La motion met en avant plusieurs objectifs : alléger la saturation du trafic routier, améliorer la mobilité des marchandises, y compris dans des commerces ou secteurs sensibles, et explorer les usages dans le domaine sanitaire (par exemple livraison rapide de matériel médical), alternative à des vols en hélicoptère.
Certains soutiens soulignent l’avantage environnemental et acoustique : les drones sont en effet cités comme “jusqu’à dix fois moins bruyants et polluants” que les hélicoptères traditionnels. Les partisans estiment que ce projet pourrait renforcer l’attractivité économique de la région et moderniser la logistique en zone urbaine.

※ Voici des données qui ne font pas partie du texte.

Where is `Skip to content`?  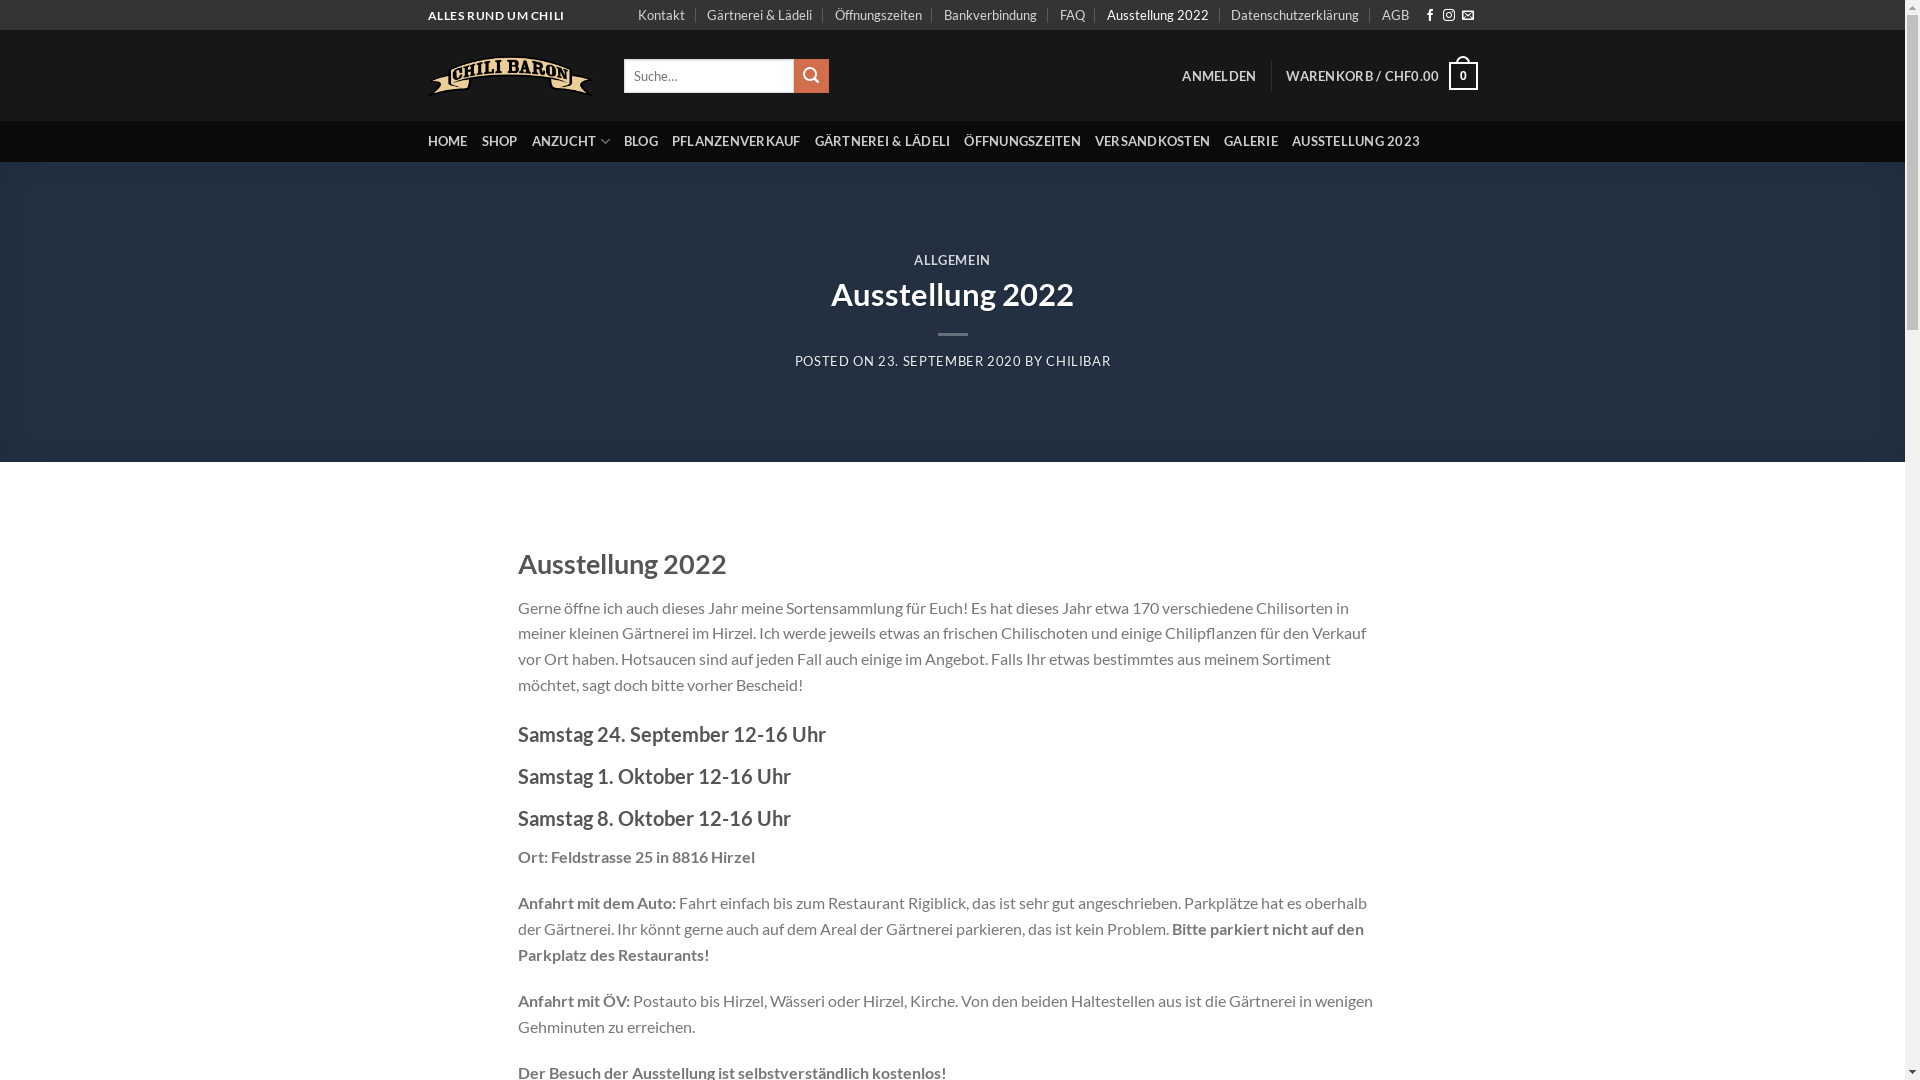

Mais l’initiative suscite aussi des réserves : des élus dénoncent les risques liés au survol d’un “espace ouvert et déstructuré” qu’est le Grand Genève, la possible facilitation du trafic illégal de marchandises, voire de stupéfiants, et l’imprécision des compétences, car la législation sur les drones relève du niveau fédéral plutôt que cantonal.
Le Conseil d’État, pour sa part, a tempéré les craintes en rappelant que la motion consiste uniquement à lancer une étude exploratoire. Il a indiqué que l’État dispose déjà de onze drones, utilisés notamment par la police ou pour la détection de nids de frelons asiatiques, ce qui montre une certaine familiarité avec l’usage des drones à des fins publiques.
L’étude prévue devra examiner les aspects techniques, logistiques, réglementaires et de sécurité, et vérifier dans quelle mesure le transport de marchandises par drones peut être intégré dans l’espace aérien genevois et contribuer à désengorger les routes, tout en respectant les normes fédérales en matière de drones.